Brasil

No front estadual

Governadores assumem cargos com declarações de apoio a Lula, mas advertem que querem respaldo federal para refazer o caixa, atacar a violência e fomentar os projetos sociais

O presidente Luiz Inácio Lula da Silva não foi o único a ditar os temas que serão prioritários nos próximos quatro anos. Ao tomar posse e anunciar seus planos de ação, os governadores usaram a prerrogativa de também pautar questões importantes, algumas comuns a vários Estados e que vão exigir a ação do governo federal. Os assuntos principais foram as dificuldades de caixa, o combate à criminalidade, o incremento dos programas de assistência social como a erradicação da fome e reivindicações de maior atenção por parte do governo federal. Os governadores fizeram elogios a Lula e prometeram colaborar. Essa disposição positiva é alentadora diante do quadro partidário nos Estados – o PT tem apenas três governadores, enquanto o PSDB tem sete, o PMDB cinco e o PFL e o PSB quatro.

O governador de São Paulo, Geraldo Alckmin (PSDB), assumiu prometendo retomar o programa de privatizações. O alvo principal são as seis subsidiárias da estatal Nossa Caixa e a geradora de energia Cesp-Paraná. Outra meta é enxugar os gastos da máquina – à exceção dos salários do secretariado, que ele prometeu aumentar. “O secretário ganha pouco, são R$ 4.900 líquidos. Ou é rico ou vai dar aula à noite”, comentou o governador. Outra prioridade anunciada é a área de segurança pública. Alckmin pretende tirar todos os presos que estão em distritos policiais até o final de 2004. Anunciou também que, até fevereiro, agentes especiais vão assumir a vigilância dos presídios, liberando dessa tarefa cerca de quatro mil policiais militares que voltarão às ruas. Ao novo presidente, mandou um recado amistoso. “Nosso Estado e o Brasil têm um só destino e uma só vocação: consolidar o desenvolvimento. Caminharemos sempre unidos, independente de particularidades de opiniões”.

No Rio de Janeiro, a posse de Rosinha Garotinho (PSB) ocorreu em clima de críticas à sua antecessora, Benedita da Silva, que ficou no
poder por nove meses, desde que Anthony Garotinho (PSB) se lançou na corrida presidencial.

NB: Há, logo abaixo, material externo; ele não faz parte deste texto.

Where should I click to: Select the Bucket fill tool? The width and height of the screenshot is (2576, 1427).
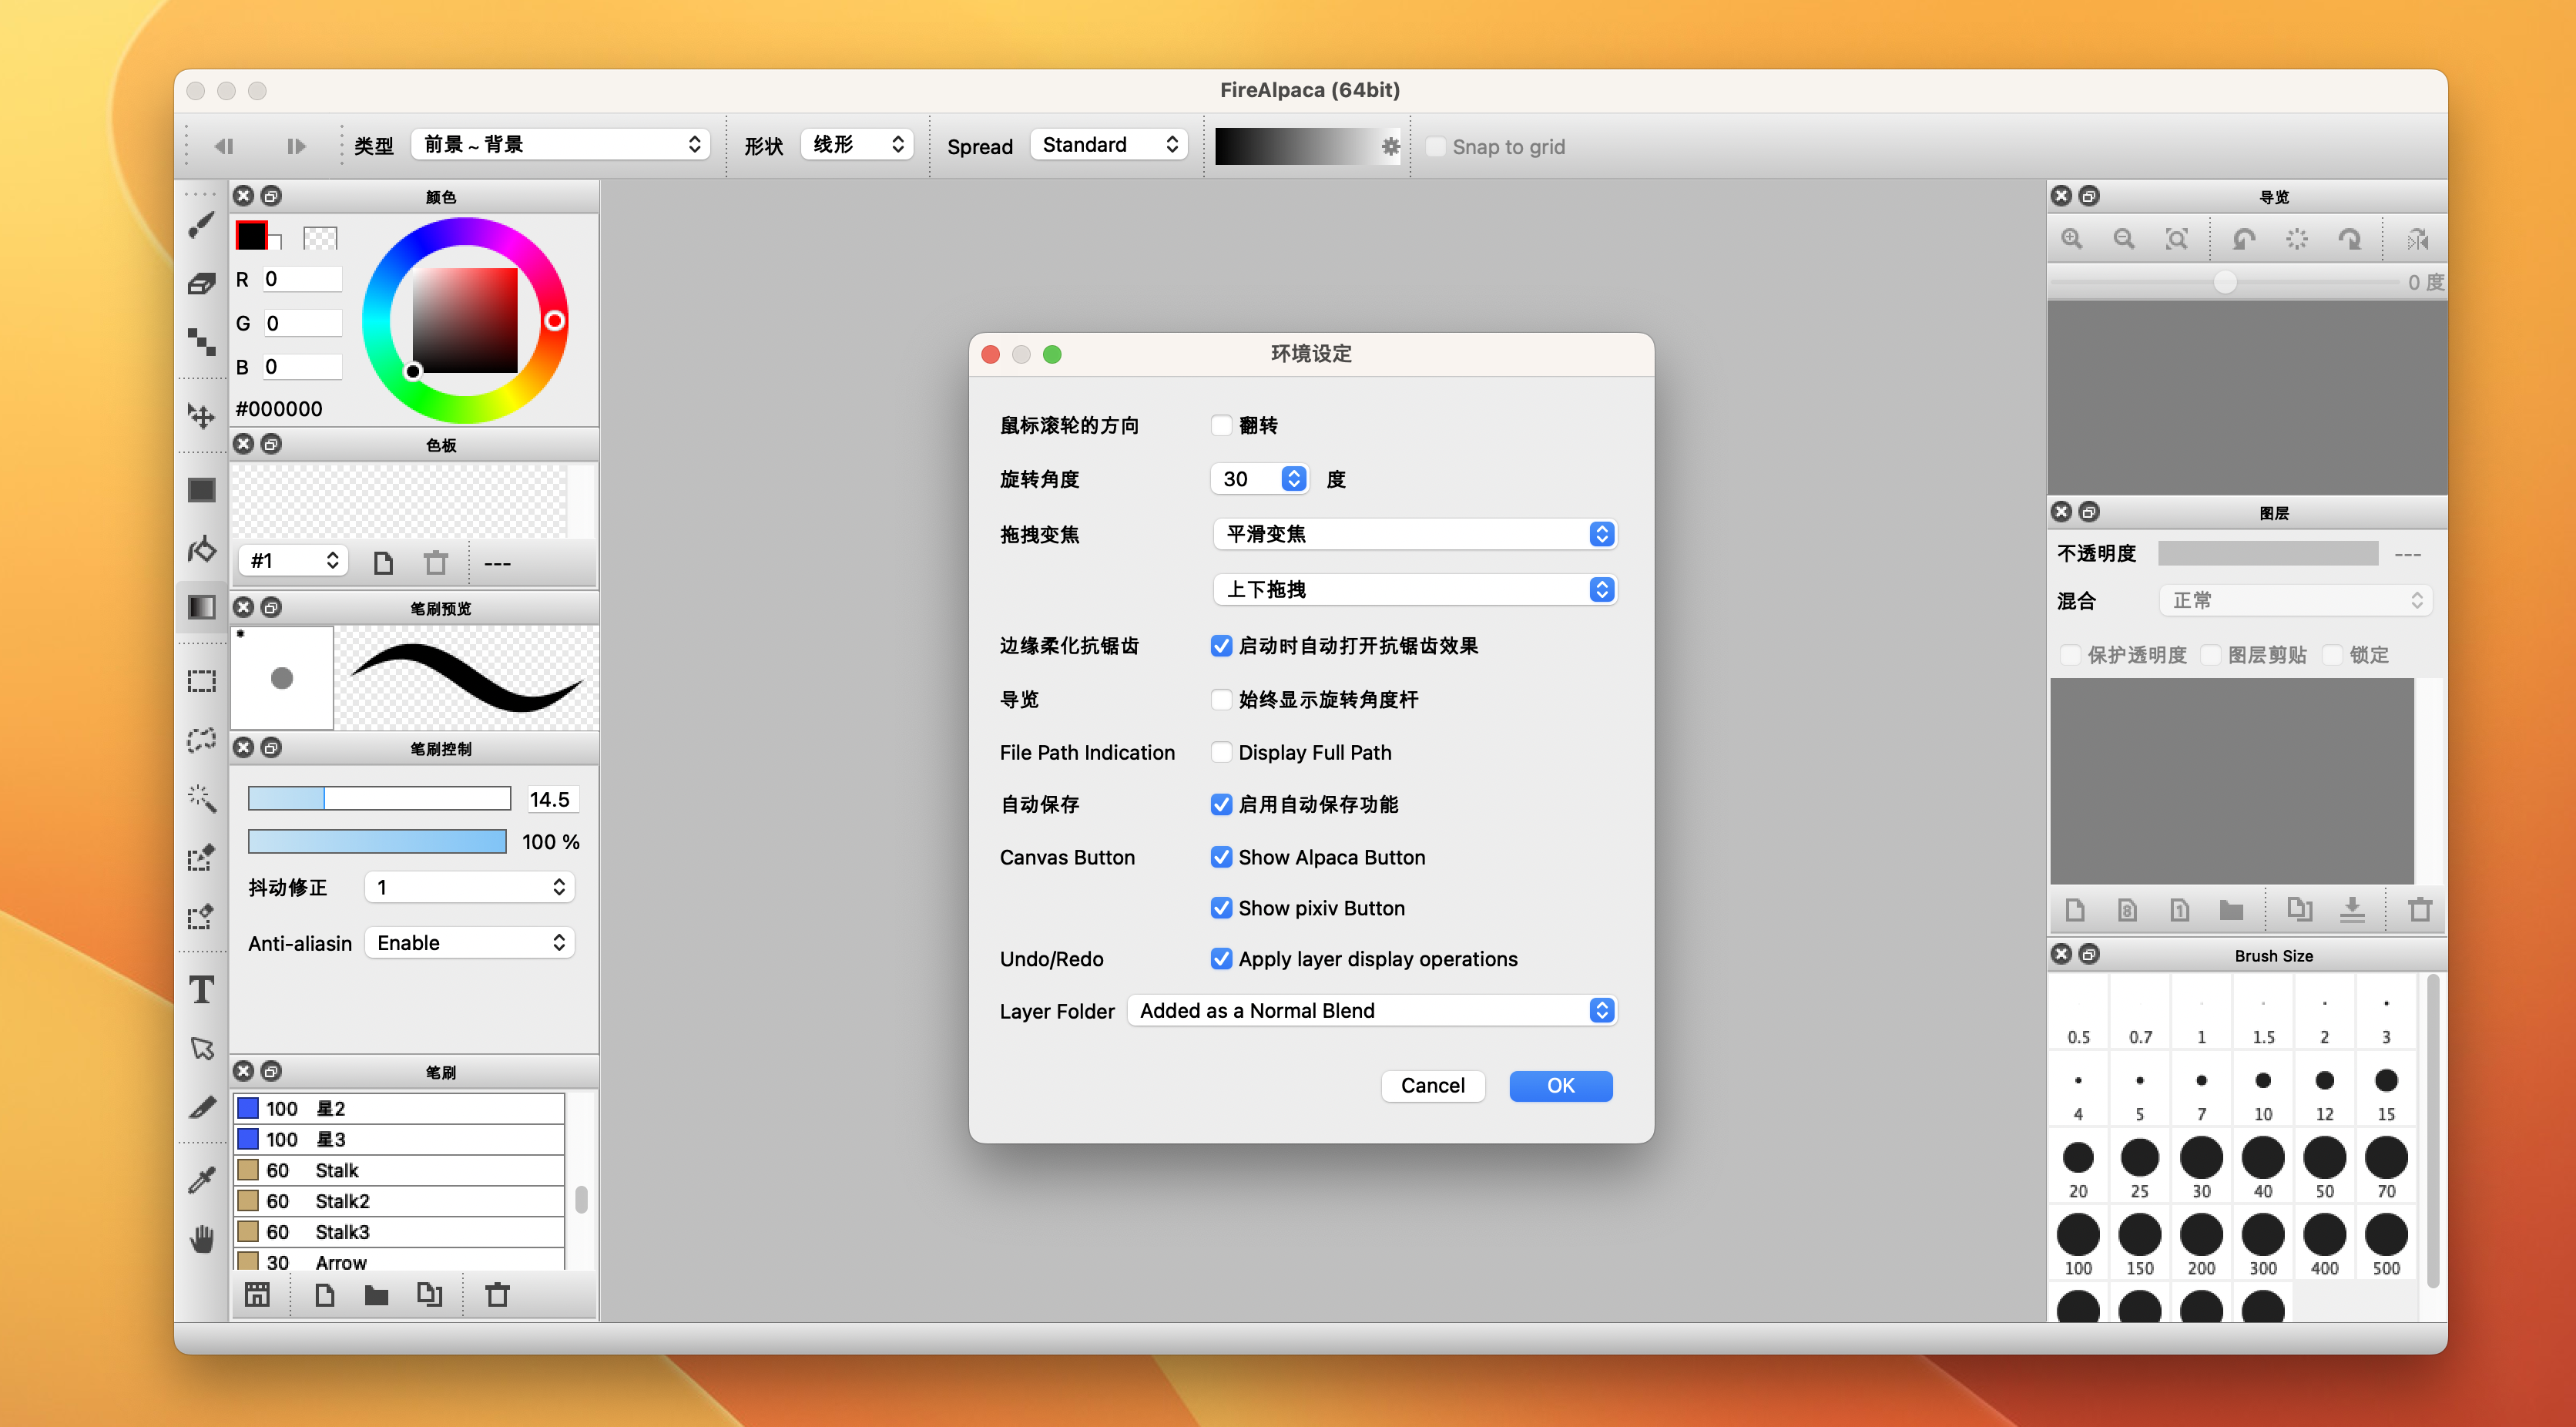[201, 549]
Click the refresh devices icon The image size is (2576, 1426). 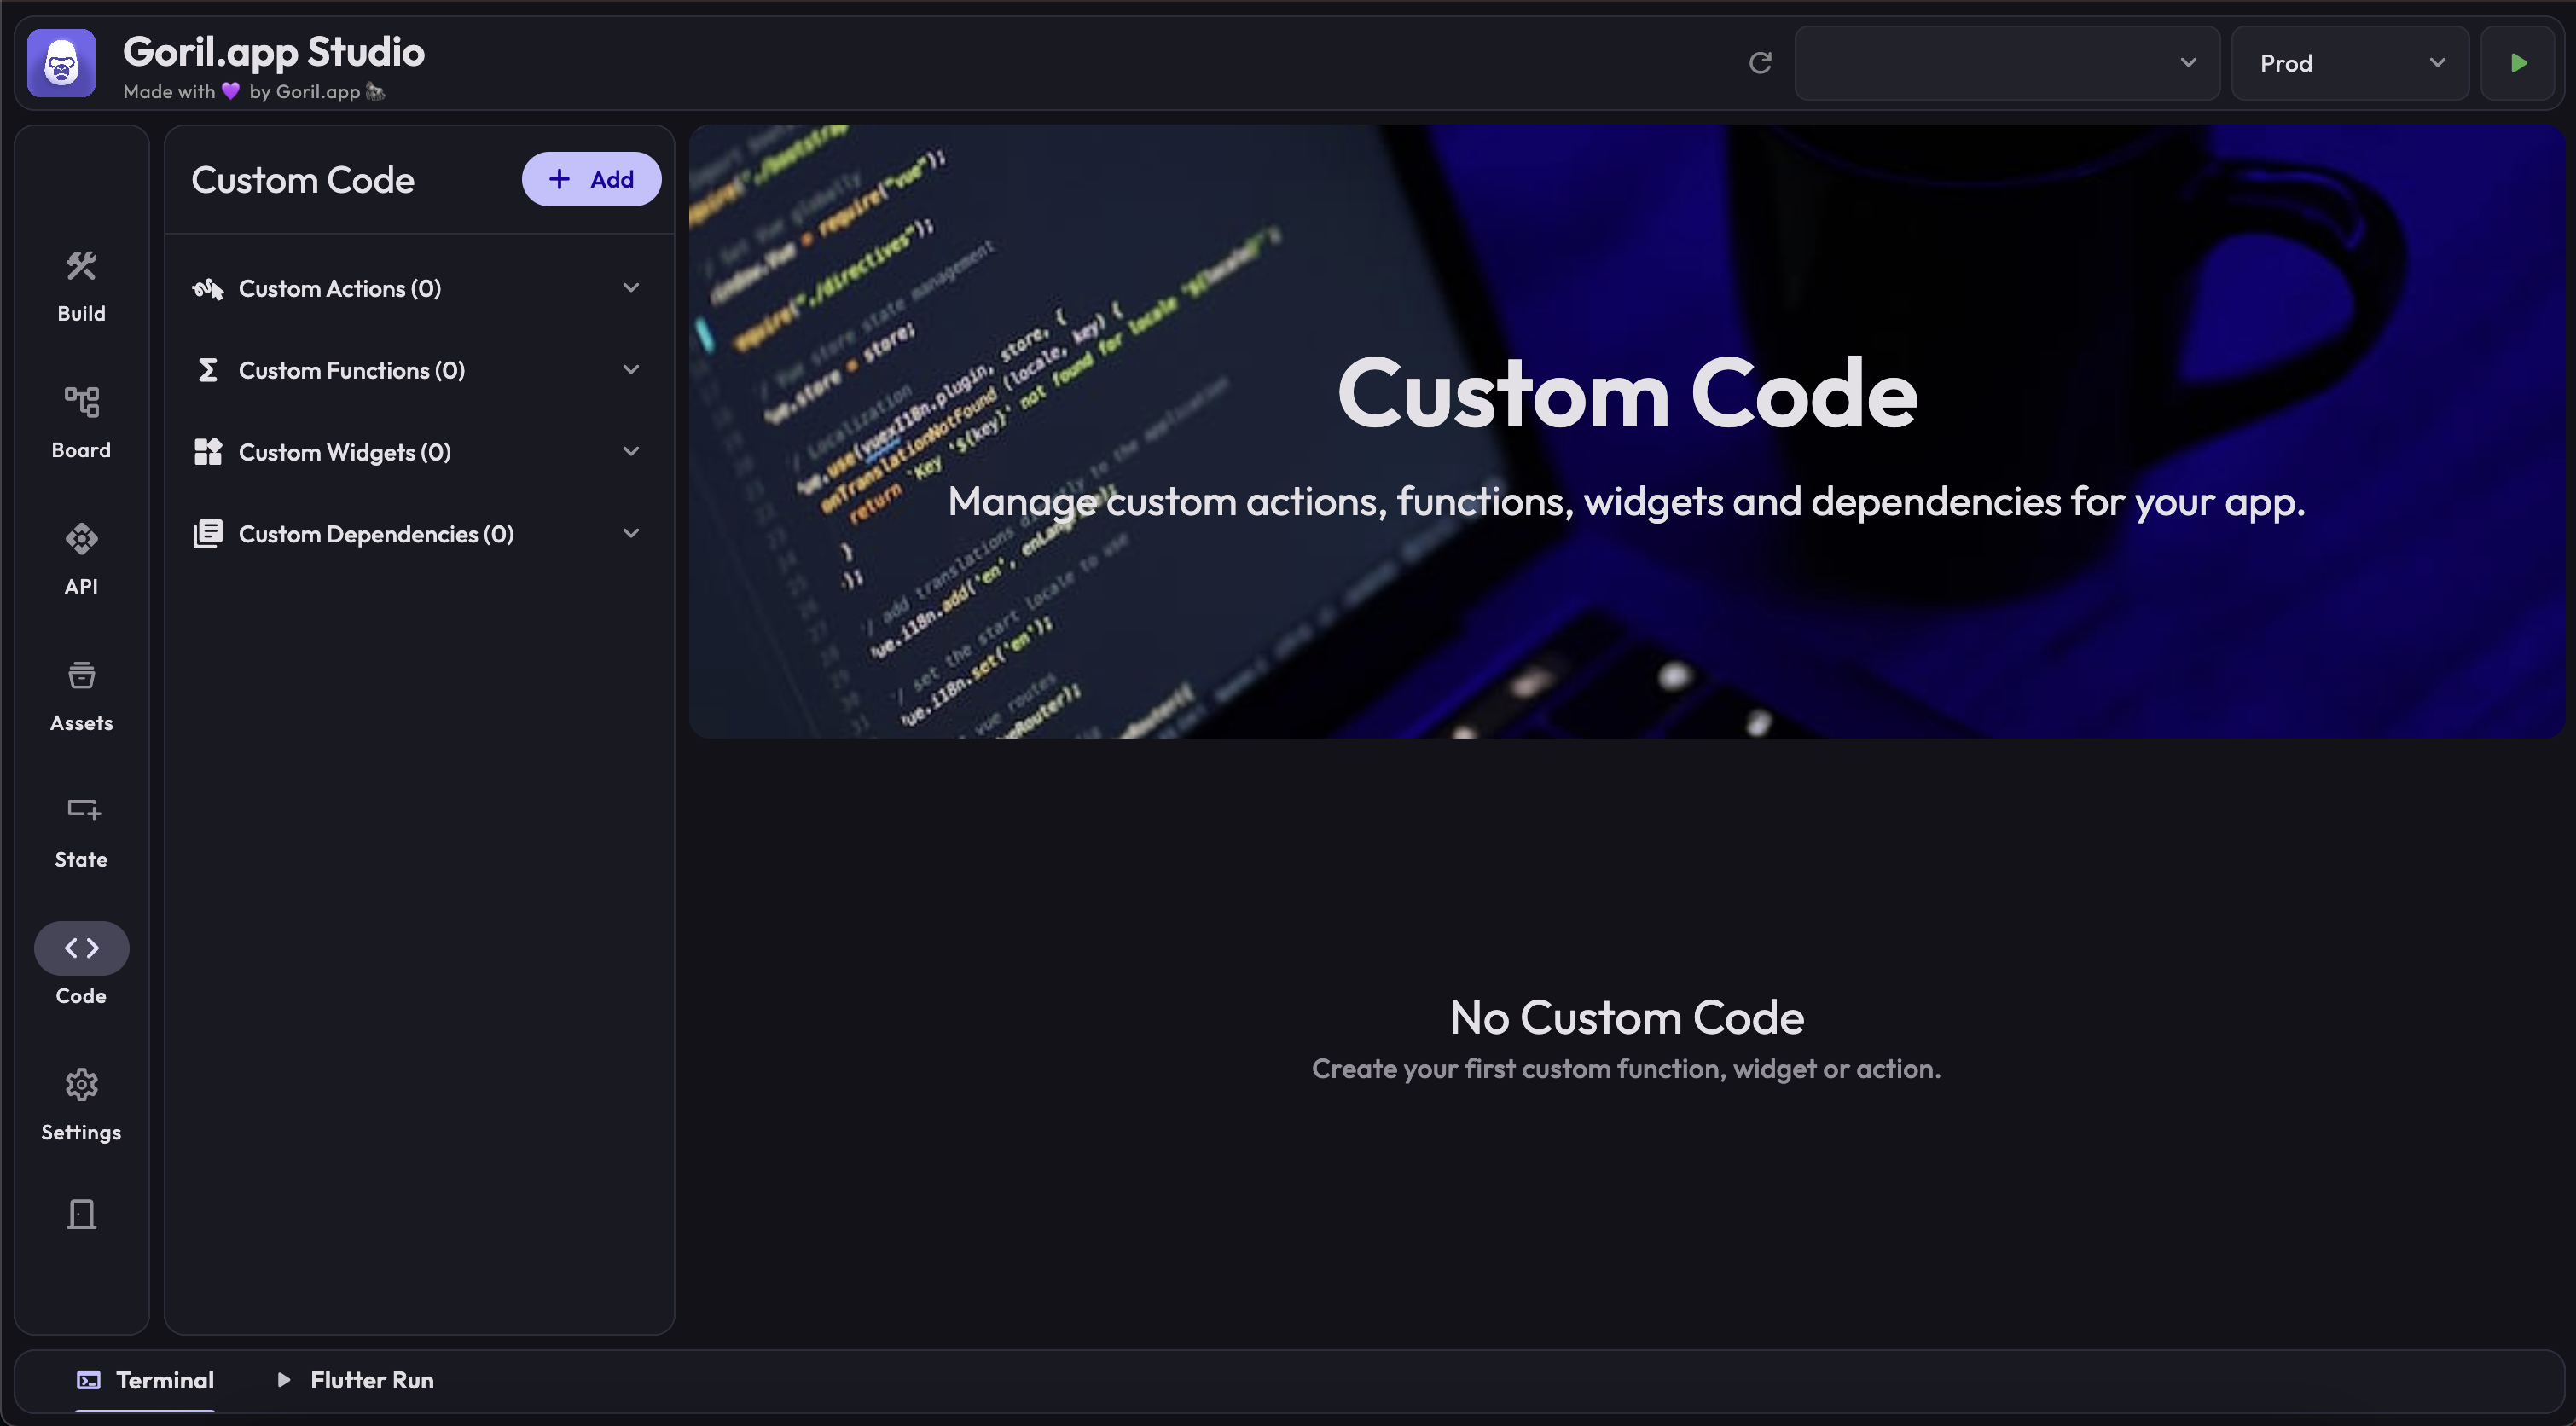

Rosinha reclamou do rombo de cerca de R$ 630 milhões – que impossibilitou a quitação do 13º e adiou para janeiro o pagamento dos salários de dezembro dos servidores – e da dívida de R$ 4 bilhões, em especial dos R$ 300 milhões que
a gestão Benedita teria deixado de pagar ao governo federal. “Foi uma moratória sigilosa.
Esta semana ligaremos para o ministro Antônio Palocci. Quem deixou de pagar a dívida foi o PT”, atacou. Ela prometeu reativar os programas assistenciais que marcaram a gestão do marido, como o Cheque Cidadão e o Restaurante Popular, e anunciou que vai servir também café da manhã de graça na Central do Brasil. Na luta contra a criminalidade, o secretário de Segurança Pública, Josias Quintal, adiantou que vai pedir auxílio das Forças Armadas para ocupar as favelas dominadas por traficantes. Rosinha marcou para segunda-feira 6 seu primeiro ato público como governadora: vai lançar a campanha pela criação da Refinaria do
Norte Fluminense. O Rio produz 80% do petróleo brasileiro e refina
apenas 15% desse volume. “Se o petróleo é nosso, a refinaria
também será”, bradou a governadora, sob aplausos.

Também o governador de Minas Gerais, Aécio Neves (PSDB), fez da defesa dos interesses regionais junto ao governo federal um dos principais temas da posse. Ele pregou a reformulação do sistema federativo e criticou a burocracia que impera em todas as instâncias da União. “Minas tem sido a vítima preferencial”, lamentou Aécio. Uma das críticas foi à concentração da arrecadação de tributos. Segundo Aécio, o governo federal fica com 65% dos recursos fiscais, enquanto os Estados ficam com 25% e os municípios com 10%. Em sua administração, prometeu austeridade e adiantou sua palavra de ordem: “É proibido gastar.” No Paraná, o peemedebista Roberto Requião voltou ao governo do Estado anunciando que poderá romper contratos com concessionárias de pedágio e disse que a Copel, empresa estatal de distribuição de energia, não será privatizada. Mas seu ato de maior impacto foi assumir em pessoa a secretaria estadual de Segurança Pública, que vai acumular com a chefia do Executivo. O governador reeleito de Mato Grosso do Sul, Zeca do PT, desejou sucesso ao presidente Lula, mas avisou que vai negociar com o governo federal compensações por perdas decorrentes da Lei Kandir e reivindicar
aumento no repasse do Fundo de Participação dos Estados.